Die AE&E, eine Tochter des börsenotierten Anlagenbauers A-Tec, hat zugesagt, für mindestens drei Jahre den Betrieb sowie die Wartung des Werks zu übernehmen. Als Gegenleistung ist das Unternehmen zehn Prozent am Werk beteiligt. Auch den 800 Brennstofflieferanten gehört über die Vereinigung der Hühnerzüchter (DEP) ein Teil. Die DEP und eine weitere Bauern-Genossenschaft halten zusammen 30 Prozent an dem Kraftwerk. Auftraggeber und Haupteigentümer ist allerdings die Projektgesellschaft BMC Moerdijk BV. Die 800 Landwirte müssen für die Ablieferung einer Tonne Hühnermist etwa 7,5 Euro bezahlen

Durch den für 13 Jahre garantierten niederländischen „Grünstromtarif“ rechnet sich die Anlage aber auch ohne Mist-Gebühr. Pro Megawattstunde Energie erhalten die Eigentümer 130 Euro. Zusätzlich wird der Großteil der anfallenden Asche an eine belgische Firma verkauft, die diese dann zu Düngemitteln weiterverarbeitet.

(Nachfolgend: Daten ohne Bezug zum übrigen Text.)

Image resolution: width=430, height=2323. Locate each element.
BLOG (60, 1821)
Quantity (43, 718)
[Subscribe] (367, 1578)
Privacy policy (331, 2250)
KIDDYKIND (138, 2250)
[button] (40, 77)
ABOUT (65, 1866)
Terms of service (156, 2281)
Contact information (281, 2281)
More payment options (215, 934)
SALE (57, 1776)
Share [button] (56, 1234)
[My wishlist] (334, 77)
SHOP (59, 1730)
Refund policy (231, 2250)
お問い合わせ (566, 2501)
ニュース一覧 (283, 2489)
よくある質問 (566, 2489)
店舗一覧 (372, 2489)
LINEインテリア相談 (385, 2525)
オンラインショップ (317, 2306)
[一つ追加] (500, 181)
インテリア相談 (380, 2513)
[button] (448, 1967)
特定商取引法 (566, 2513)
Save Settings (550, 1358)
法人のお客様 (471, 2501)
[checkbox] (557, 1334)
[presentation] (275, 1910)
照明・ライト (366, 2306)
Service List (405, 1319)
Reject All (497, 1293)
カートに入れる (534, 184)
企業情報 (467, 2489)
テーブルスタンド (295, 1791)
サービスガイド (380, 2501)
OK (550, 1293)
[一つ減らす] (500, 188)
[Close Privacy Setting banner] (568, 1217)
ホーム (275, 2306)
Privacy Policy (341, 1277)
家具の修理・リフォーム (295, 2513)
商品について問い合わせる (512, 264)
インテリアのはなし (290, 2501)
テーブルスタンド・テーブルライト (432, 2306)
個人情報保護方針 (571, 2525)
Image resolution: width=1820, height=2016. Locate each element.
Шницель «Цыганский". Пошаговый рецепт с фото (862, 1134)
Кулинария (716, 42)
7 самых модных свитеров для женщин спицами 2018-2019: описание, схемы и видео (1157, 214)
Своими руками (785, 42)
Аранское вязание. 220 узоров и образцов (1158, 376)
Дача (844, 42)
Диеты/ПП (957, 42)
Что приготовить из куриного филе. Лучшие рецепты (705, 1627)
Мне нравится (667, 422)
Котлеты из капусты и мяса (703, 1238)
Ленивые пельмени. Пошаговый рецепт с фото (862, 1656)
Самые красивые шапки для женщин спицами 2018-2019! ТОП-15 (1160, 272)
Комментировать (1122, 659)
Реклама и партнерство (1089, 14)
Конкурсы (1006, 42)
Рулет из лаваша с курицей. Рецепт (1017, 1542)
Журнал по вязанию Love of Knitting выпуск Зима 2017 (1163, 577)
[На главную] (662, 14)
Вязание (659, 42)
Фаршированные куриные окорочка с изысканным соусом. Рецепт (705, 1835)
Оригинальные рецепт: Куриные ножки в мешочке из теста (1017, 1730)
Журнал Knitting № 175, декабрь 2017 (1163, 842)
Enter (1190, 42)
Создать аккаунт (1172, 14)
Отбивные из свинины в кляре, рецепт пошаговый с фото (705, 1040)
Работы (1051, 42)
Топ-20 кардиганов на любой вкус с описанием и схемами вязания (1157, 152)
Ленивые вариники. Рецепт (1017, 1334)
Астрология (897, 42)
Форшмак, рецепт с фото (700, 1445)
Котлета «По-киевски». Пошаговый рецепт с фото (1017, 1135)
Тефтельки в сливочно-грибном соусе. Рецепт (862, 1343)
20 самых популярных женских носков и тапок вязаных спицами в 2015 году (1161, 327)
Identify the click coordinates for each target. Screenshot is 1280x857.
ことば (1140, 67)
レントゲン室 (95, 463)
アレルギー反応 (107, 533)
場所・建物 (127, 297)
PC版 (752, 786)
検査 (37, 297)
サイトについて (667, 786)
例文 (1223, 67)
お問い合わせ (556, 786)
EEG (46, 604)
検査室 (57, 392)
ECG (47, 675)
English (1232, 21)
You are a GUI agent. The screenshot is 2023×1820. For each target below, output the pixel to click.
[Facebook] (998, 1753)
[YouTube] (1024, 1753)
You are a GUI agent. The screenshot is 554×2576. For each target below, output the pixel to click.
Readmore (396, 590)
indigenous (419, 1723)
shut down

Sorgen, dass das Biomassewerk möglicherweise nicht genug Nachschub erhält, sind überflüssig. Die niederländischen Geflügelbauern produzieren etwa dreimal mehr Mist als das Werk in Moerdijk annehmen kann. Der Brennwert pro Kilogramm niederländischen Hühnermists beträgt etwa sechs Megajoule (MJ). In Schottland, wo die AE&E bereits vor mehreren Jahren eine ähnliche Anlage mit einer Leistung von elf MW gebaut hat, liegt der Brennwert bei etwa zehn MJ. Die beste Qualität haben Experten zufolge Truthennen-Ausscheidungen. In Moerdijk dürfen außerdem maximal sechs Prozent Federn verbrannt werden. Der Errichtungswert der Anlage in Moerdijk beträgt rund 104 Millionen Euro. Derzeit arbeiten etwa 22 Personen in dem Werk.